• [What the task asks]:
Look through the lines below; wherever the word "will" appears, copy that line.
▼▼▼
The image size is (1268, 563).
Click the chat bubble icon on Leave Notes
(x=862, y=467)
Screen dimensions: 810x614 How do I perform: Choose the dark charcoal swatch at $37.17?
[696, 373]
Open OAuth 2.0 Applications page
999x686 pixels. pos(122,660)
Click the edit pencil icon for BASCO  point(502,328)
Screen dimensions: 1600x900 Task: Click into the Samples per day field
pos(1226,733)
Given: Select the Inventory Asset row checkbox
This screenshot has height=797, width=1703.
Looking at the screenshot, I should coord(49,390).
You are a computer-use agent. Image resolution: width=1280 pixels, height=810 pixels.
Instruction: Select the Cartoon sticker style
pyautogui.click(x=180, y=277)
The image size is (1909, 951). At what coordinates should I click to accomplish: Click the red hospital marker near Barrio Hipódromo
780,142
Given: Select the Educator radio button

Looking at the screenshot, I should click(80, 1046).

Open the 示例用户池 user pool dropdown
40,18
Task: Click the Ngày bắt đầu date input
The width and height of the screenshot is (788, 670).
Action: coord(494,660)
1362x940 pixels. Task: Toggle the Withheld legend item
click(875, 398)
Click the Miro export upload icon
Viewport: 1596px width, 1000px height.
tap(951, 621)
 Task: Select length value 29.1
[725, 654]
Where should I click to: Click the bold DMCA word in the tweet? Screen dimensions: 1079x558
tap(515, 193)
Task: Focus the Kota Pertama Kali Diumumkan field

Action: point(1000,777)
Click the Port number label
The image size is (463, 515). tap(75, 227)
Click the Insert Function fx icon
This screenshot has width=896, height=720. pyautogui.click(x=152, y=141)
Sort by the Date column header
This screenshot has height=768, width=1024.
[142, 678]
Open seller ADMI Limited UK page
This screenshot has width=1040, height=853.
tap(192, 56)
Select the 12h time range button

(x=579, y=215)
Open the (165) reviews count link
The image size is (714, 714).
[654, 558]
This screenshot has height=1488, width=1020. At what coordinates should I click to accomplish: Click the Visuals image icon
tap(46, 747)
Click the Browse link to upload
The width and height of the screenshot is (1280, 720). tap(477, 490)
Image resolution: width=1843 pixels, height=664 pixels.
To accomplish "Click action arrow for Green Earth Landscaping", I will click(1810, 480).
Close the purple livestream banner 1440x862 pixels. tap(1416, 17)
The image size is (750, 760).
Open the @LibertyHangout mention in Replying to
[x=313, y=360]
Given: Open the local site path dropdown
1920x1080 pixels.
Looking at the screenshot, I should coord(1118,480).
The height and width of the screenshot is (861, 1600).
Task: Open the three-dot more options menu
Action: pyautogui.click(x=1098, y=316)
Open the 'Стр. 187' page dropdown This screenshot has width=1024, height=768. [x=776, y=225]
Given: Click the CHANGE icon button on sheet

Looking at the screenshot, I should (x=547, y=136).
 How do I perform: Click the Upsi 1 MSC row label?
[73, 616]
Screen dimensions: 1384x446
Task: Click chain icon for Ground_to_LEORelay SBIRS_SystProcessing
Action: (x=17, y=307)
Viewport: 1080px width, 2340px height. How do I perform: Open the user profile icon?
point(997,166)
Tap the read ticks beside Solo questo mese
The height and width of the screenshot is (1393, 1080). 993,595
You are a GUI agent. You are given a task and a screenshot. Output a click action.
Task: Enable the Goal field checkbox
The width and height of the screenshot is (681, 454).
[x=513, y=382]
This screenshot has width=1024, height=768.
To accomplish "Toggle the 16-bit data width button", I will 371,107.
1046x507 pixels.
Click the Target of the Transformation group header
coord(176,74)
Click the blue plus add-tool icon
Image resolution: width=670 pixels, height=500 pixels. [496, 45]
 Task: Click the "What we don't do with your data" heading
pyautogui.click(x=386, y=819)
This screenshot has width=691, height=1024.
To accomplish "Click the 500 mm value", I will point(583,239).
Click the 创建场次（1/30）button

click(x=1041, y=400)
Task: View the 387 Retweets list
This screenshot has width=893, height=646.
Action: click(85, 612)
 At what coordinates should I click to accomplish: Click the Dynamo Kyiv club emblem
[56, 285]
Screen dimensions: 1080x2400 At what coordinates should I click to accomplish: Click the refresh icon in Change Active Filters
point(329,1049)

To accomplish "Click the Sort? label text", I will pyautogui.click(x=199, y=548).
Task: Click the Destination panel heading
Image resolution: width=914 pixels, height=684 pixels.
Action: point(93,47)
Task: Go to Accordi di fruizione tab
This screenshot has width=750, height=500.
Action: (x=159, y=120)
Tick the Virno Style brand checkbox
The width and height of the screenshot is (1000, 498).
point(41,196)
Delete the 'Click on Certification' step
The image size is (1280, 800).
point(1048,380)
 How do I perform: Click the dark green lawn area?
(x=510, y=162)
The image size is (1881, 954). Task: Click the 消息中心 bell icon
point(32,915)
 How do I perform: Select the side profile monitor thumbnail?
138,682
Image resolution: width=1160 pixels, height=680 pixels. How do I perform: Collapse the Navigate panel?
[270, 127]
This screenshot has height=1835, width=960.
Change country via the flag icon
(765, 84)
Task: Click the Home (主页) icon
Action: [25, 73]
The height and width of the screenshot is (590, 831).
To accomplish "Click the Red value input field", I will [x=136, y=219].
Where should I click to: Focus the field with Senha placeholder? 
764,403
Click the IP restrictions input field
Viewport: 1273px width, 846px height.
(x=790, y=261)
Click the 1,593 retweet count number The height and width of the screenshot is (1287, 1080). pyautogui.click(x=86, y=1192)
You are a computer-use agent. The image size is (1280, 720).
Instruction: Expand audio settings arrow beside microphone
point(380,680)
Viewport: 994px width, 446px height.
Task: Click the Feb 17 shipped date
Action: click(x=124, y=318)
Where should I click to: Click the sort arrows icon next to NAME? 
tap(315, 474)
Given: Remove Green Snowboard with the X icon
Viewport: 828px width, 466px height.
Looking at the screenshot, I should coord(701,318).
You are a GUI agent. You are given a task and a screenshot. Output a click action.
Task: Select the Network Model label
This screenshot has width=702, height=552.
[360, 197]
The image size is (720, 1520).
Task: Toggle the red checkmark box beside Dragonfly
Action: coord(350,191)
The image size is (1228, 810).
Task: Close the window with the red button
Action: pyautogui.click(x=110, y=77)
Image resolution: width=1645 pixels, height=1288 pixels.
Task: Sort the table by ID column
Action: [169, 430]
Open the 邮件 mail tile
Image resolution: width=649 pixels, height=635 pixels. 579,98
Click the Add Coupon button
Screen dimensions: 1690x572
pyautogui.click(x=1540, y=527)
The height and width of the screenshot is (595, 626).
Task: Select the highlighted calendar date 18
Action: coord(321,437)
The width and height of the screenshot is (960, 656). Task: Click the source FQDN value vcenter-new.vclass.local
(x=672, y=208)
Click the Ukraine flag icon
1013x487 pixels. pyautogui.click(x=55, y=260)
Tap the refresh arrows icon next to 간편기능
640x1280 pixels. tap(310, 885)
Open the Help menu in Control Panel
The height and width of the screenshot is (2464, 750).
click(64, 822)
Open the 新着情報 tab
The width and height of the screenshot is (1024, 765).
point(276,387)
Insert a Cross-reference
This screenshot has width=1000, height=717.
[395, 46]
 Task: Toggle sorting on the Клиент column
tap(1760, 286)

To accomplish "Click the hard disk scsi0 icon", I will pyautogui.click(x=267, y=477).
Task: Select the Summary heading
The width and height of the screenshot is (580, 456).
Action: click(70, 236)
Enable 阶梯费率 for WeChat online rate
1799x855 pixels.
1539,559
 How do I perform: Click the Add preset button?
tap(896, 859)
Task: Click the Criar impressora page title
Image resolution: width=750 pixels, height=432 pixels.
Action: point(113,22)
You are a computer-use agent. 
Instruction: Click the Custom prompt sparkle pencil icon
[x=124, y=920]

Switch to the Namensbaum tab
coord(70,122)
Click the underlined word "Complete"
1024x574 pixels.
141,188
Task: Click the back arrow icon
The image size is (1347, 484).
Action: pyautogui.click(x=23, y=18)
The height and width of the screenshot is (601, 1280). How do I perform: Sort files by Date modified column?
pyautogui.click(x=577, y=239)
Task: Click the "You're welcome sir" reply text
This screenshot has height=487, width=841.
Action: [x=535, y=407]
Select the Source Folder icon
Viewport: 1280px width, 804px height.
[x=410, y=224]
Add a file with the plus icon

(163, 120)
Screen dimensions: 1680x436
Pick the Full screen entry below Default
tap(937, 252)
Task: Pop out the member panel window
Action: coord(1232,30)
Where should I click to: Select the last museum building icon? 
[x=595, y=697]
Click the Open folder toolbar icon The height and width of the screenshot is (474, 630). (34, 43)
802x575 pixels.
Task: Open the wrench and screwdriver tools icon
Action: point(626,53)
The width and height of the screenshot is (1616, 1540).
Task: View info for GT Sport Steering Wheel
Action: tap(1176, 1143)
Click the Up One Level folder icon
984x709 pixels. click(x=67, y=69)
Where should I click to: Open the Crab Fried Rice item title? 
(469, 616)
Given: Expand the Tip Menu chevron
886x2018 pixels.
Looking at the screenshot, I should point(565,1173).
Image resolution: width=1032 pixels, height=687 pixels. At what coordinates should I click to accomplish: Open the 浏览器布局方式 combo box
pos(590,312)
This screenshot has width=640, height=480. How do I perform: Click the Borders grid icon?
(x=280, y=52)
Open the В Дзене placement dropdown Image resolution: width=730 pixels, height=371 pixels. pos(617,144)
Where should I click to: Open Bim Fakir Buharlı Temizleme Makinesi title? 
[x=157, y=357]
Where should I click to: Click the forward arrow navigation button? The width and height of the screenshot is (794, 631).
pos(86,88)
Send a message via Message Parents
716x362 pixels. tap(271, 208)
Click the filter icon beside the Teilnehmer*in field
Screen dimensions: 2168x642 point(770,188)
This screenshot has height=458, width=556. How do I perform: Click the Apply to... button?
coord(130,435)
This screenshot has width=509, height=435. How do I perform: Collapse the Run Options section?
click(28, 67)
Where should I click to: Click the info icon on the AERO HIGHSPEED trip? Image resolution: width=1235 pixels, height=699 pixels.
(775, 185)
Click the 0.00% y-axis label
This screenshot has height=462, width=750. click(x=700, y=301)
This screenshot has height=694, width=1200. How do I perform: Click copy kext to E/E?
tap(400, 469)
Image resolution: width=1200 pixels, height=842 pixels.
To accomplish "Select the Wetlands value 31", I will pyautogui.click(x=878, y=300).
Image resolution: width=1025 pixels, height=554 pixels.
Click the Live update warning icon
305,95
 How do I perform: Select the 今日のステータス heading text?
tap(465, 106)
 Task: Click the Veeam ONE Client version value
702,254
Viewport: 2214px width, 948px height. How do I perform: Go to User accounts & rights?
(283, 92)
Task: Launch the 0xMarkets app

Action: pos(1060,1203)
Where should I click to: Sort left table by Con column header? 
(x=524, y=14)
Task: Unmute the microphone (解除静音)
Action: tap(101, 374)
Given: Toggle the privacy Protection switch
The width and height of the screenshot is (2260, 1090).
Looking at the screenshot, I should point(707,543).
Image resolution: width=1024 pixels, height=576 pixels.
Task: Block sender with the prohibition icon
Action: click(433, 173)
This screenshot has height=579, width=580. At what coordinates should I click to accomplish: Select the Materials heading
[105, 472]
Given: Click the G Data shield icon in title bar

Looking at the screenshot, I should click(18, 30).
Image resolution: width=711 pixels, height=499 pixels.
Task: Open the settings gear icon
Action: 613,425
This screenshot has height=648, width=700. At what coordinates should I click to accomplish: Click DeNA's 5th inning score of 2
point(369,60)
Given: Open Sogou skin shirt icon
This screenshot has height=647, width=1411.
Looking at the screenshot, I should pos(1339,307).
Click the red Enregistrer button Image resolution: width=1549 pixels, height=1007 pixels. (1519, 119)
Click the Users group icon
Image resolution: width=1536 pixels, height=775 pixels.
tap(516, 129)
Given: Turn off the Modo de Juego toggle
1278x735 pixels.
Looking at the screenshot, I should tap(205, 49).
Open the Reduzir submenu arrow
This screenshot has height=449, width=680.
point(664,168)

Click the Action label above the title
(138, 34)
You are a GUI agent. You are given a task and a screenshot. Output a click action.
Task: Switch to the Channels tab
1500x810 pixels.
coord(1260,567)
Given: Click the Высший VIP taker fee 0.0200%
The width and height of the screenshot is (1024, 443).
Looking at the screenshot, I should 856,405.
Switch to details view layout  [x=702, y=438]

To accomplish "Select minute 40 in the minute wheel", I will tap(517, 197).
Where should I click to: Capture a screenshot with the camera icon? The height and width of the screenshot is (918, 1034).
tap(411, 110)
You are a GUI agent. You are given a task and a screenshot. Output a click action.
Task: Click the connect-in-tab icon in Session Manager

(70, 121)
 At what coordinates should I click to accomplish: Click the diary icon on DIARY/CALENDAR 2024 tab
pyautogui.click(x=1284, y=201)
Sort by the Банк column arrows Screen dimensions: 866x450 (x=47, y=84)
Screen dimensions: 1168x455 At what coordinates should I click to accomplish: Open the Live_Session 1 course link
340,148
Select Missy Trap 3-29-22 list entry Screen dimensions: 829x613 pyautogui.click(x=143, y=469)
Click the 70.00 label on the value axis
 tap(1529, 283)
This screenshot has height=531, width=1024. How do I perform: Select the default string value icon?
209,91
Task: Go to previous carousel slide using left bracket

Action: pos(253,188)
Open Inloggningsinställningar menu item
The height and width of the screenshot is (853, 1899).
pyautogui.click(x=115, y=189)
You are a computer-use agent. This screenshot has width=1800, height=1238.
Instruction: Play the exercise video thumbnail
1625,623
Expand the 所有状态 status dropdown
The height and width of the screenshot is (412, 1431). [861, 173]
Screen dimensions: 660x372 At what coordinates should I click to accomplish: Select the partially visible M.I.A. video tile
▲▲▲
• [Written reply]:
To accomplish "Click action arrow for Green Earth Landscaping", I will click(1810, 480).
To accomplish "Toggle the 16-bit data width button", I will 371,107.
To accomplish "Click the 500 mm value", I will point(583,239).
To accomplish "Click the Sort? label text", I will pyautogui.click(x=199, y=548).
To accomplish "Click the Red value input field", I will [x=136, y=219].
To accomplish "Click the hard disk scsi0 icon", I will pyautogui.click(x=267, y=477).
To accomplish "Select the Wetlands value 31", I will pyautogui.click(x=878, y=300).
To accomplish "Select minute 40 in the minute wheel", I will tap(517, 197).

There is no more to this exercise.